Health care for heroes
Nursing colleges, organizations join forces to improve care for veterans, service members
By Tracy Brown Wright
As part of first lady Michelle Obama’s Joining Forces initiative, the UF College of Nursing and the North Florida/South Georgia Veterans Health System have committed to educating America’s future nurses to care for our veterans, service members and their families facing posttraumatic stress disorder, traumatic brain injury, depression and other clinical issues.
Kathleen Ann Long, Ph.D., R.N., dean of the UF College of Nursing, was one of only 20 nursing deans nationwide present in Pennsylvania April 11 when Obama and Jill Biden announced the commitment from nurses across the country eager to serve our veterans and military families. LeAnne Whitlow, associate director of nursing at the North Florida/South Georgia Veterans Health System, was also in attendance as a representative of local VA medical centers from across the country.

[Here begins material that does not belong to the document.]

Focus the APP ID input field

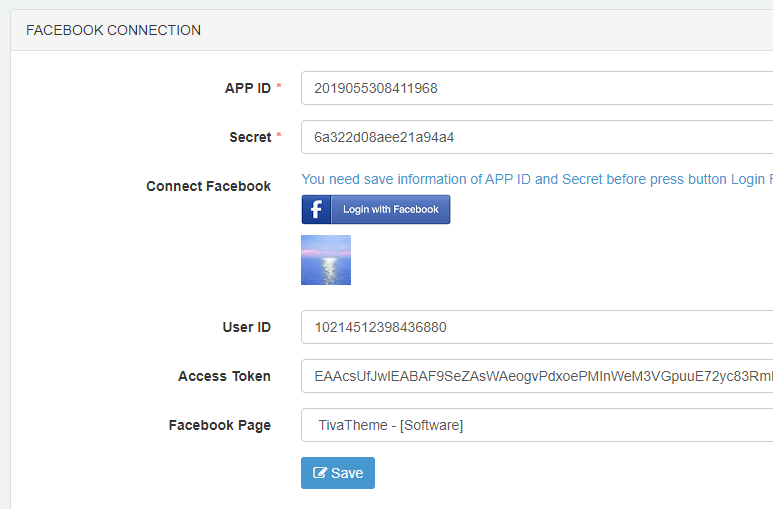[x=537, y=88]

In partnership with the North Florida/South Georgia Veterans Health System in 2007, the UF College of Nursing was one of the first four universities selected to receive a VA Nursing Academy, an initiative from the U.S. Department of Veterans Affairs, to address a shortage of nurses across the nation and ensure that veterans continue to receive high-quality care. Since its inception, the initiative has sparked improvements in nurse recruitment and retention at VA facilities, increasing nursing educational opportunities, enhancing clinical activities and improving nursing practice environments.

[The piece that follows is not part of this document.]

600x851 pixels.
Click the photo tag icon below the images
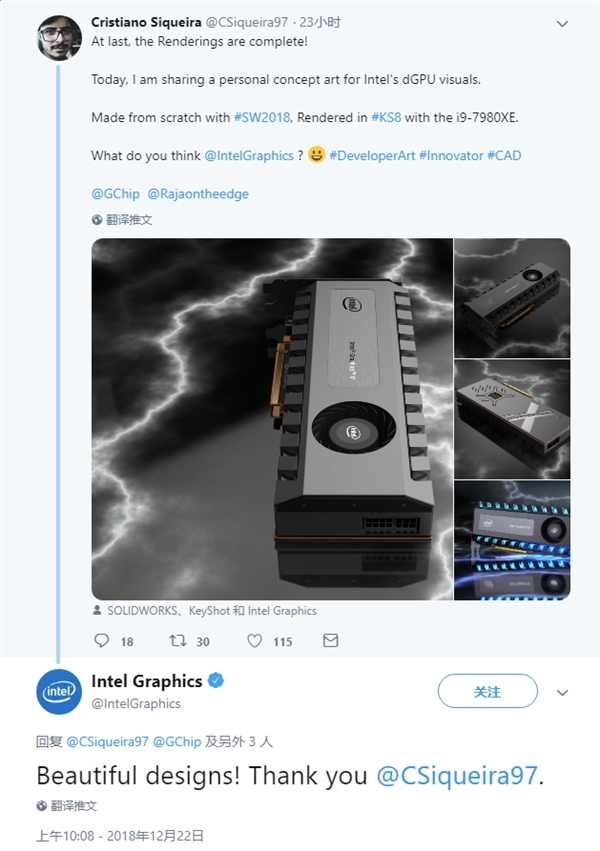pyautogui.click(x=97, y=610)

“I was proud to represent our college at an event that highlights the commitment to preparing nurses who will provide the best possible care for veterans and their families,” Long said. “Our already close partnership with our local VA through the VA Nursing Academy exemplifies our strong commitment to quality patient care for our nation’s veterans. It is our hope that the Joining Forces initiative will continue to strengthen that commitment as well as allow us to further educate our nursing students on the unique health needs for veterans.”
In a broad, coordinated effort, more than 150 state and national nursing organizations, including the North Florida/South Georgia Veterans Health System and more than 500 nursing schools (including UF) have committed to further educate the nation’s 3 million nurses so they are prepared to meet the unique health needs of service members, veterans, and their families. The group has also committed to disseminating effective models for care and to sharing the most up-to-date information on medical conditions across academic and practice settings.
“Whether we’re in a hospital, a doctor’s office or a community health center, nurses are often the first people we see when we walk through the door,” Obama said. “Because of their expertise, they are trusted to be the frontline of America’s health care system.”